(Collected data)
□ □ □

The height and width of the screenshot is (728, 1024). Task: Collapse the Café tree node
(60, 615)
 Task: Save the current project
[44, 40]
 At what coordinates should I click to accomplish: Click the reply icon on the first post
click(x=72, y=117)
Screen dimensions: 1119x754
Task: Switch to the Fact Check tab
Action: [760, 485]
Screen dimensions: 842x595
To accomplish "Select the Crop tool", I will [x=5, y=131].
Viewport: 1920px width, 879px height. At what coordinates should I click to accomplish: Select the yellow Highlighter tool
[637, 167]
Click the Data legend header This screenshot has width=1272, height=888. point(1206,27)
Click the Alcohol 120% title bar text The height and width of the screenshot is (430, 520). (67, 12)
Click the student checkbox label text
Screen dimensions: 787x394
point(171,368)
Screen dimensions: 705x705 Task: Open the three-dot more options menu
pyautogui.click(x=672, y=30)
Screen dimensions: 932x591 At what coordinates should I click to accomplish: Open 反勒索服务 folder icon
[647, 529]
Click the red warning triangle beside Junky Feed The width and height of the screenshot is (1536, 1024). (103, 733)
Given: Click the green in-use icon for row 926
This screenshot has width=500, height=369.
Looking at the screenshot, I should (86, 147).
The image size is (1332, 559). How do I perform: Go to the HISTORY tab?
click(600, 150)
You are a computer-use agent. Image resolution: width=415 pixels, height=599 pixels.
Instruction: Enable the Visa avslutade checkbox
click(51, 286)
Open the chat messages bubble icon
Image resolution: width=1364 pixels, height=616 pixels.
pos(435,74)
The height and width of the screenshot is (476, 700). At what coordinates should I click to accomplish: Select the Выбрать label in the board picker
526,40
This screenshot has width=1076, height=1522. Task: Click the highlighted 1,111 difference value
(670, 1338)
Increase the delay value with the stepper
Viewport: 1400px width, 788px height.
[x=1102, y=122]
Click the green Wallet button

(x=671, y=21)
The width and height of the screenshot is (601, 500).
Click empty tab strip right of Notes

□ □ □

**WORK TASK**
Write out every line from the records above, word for word.

**RESPONSE**
The height and width of the screenshot is (728, 1024). Task: Collapse the Café tree node
(60, 615)
 Task: Save the current project
[44, 40]
 At what coordinates should I click to accomplish: Click the reply icon on the first post
click(x=72, y=117)
Screen dimensions: 1119x754
Task: Switch to the Fact Check tab
Action: [760, 485]
Screen dimensions: 842x595
To accomplish "Select the Crop tool", I will [x=5, y=131].
Viewport: 1920px width, 879px height. At what coordinates should I click to accomplish: Select the yellow Highlighter tool
[637, 167]
Click the Data legend header This screenshot has width=1272, height=888. point(1206,27)
Click the Alcohol 120% title bar text The height and width of the screenshot is (430, 520). (67, 12)
Click the student checkbox label text
Screen dimensions: 787x394
point(171,368)
Screen dimensions: 705x705 Task: Open the three-dot more options menu
pyautogui.click(x=672, y=30)
Screen dimensions: 932x591 At what coordinates should I click to accomplish: Open 反勒索服务 folder icon
[647, 529]
Click the red warning triangle beside Junky Feed The width and height of the screenshot is (1536, 1024). (103, 733)
Given: Click the green in-use icon for row 926
This screenshot has width=500, height=369.
Looking at the screenshot, I should (86, 147).
The image size is (1332, 559). How do I perform: Go to the HISTORY tab?
click(600, 150)
You are a computer-use agent. Image resolution: width=415 pixels, height=599 pixels.
Instruction: Enable the Visa avslutade checkbox
click(51, 286)
Open the chat messages bubble icon
Image resolution: width=1364 pixels, height=616 pixels.
pos(435,74)
The height and width of the screenshot is (476, 700). At what coordinates should I click to accomplish: Select the Выбрать label in the board picker
526,40
This screenshot has width=1076, height=1522. Task: Click the highlighted 1,111 difference value
(670, 1338)
Increase the delay value with the stepper
Viewport: 1400px width, 788px height.
[x=1102, y=122]
Click the green Wallet button

(x=671, y=21)
The width and height of the screenshot is (601, 500).
Click empty tab strip right of Notes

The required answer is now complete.